Software Developers in the age of AI
At the end of 2024 I’d just started using LLMs such as ChatGPT and Gemini for rewriting content – copy/pasting my existing content and prompting it to improve it in certain ways or adapting content to new designs. A lot of the Version 2.0 tutorials on this site were even migrated using this method along with some manual review.
Then 2025 came and went and during that year I’d 1) started using AI agents (Copilot) in Visual Studio and Visual Studio Code, and 2) lost a mid-level developer from my team, leaving only myself to extend and maintain the warehousing software I wrote.
We had a moment there where we deliberately didn’t hire anyone because we wanted to assess what type of development we wanted to pursue – more C# development? someone cross-functional who could also work on our React website? someone purely to work on the React website?

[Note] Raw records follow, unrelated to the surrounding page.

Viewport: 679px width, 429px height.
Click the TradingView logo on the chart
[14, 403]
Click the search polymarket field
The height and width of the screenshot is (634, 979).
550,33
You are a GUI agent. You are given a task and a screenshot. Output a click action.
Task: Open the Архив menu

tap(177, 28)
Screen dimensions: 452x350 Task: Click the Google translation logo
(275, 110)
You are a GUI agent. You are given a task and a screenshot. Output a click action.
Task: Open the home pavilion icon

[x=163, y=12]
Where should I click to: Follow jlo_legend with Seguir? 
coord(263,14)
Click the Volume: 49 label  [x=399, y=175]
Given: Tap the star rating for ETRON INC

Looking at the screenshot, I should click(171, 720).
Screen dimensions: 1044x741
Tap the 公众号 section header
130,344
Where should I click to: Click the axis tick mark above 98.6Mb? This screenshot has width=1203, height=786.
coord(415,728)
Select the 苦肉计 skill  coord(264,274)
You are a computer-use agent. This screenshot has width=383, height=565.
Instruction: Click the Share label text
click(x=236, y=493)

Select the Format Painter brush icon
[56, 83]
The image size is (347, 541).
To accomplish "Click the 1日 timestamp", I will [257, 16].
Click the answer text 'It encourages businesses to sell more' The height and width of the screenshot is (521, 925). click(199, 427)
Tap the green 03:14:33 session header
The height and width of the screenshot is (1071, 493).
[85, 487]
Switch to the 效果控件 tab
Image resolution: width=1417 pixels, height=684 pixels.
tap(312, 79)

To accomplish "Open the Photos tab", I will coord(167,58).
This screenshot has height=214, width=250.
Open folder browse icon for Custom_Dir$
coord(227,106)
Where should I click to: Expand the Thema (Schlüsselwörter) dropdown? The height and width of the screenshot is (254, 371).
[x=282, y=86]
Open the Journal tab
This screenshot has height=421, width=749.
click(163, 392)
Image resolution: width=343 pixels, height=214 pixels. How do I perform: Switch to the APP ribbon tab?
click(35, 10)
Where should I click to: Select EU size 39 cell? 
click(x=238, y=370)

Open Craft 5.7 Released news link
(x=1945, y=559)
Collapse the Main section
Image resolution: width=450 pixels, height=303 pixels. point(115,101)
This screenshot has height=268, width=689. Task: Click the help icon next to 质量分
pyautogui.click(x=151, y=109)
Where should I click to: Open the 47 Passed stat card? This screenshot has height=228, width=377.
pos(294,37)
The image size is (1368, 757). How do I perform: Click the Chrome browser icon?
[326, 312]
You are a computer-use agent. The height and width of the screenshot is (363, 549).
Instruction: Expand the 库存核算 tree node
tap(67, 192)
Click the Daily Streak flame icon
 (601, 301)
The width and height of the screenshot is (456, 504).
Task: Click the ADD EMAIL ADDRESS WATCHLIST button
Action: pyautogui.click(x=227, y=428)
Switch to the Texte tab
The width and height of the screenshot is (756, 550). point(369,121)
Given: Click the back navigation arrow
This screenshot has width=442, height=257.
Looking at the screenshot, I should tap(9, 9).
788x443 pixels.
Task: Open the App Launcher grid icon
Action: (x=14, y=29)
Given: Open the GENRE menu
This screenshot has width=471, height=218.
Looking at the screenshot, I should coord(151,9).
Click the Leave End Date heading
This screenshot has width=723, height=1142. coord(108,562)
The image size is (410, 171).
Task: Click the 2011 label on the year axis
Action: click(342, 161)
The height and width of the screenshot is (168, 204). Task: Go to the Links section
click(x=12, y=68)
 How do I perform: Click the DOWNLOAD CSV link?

The answer ended up being, we didn’t hire anyone… because we didn’t need to.
I used this as an opportunity to go nuts on AI agents, creating several folders for our software, each on a different branch to work on a different ticket. Instead of managing people, I was managing AI – about 5-6 at a time before I couldn’t keep up with what each one was doing.
I’ve reduced our backlog of tickets from 120+ tickets to about 70 as of writing. This may not sound like much but is huge as we hadn’t been sub-100 for years. Little menial tickets we didn’t have time for – the AI had time for while I got on with bigger tasks or architecting.
This doesn’t mean you can just let the AI agents go nuts and call it a day. You need to prompt them (they are surprisingly resilient to poor prompts), you need to review their code, you need to test it as you would your normal work. The slop is real and it takes an experienced programmer to enforce logical software layers, coding standards and even prompt them to follow basic practices like SOLID or even DRY.
Not only is the slop real but they also have a habit of running PowerShell commands that simply aren’t available, over and over again, while also truncating files randomly. The agents also struggle a LOT with files over 1500 lines of code, they truncate those more than anything and I often work with them to split large legacy files into smaller bite-size files just so that the AI can work with them.
They (the AI agents) need to be managed, just like people.
Back to the people side of things though, I’ve been discussing with friends in the IT space and it’s a crazy time. Computers are coming for our jobs and as a senior developer I no longer need to hire junior or mid-level developers – they’ve already been replaced.
I know that sounds dramatic – but I’m not saying this as some “AI hype” person. I’m saying it because I literally lived it this year. We had a dev leave, we didn’t replace them, and we still shipped stuff and knocked over a pile of backlog.
The AI space will continue to improve and put people out of jobs. It starts with those of us that sit behind a desk, but we see it heavily influencing the robotics space and it really won’t be long until physical jobs will be at risk as well.
What’s the future of my role look like? In the future I will no longer be an IT lead or senior software developer, I’ll probably end up being a business analyst and AI prompter. My skills during that will be invaluable in keeping the AI in check but that won’t last forever.
The weird part is I don’t even know if that’s a good thing or a bad thing yet. It’s just… what happened.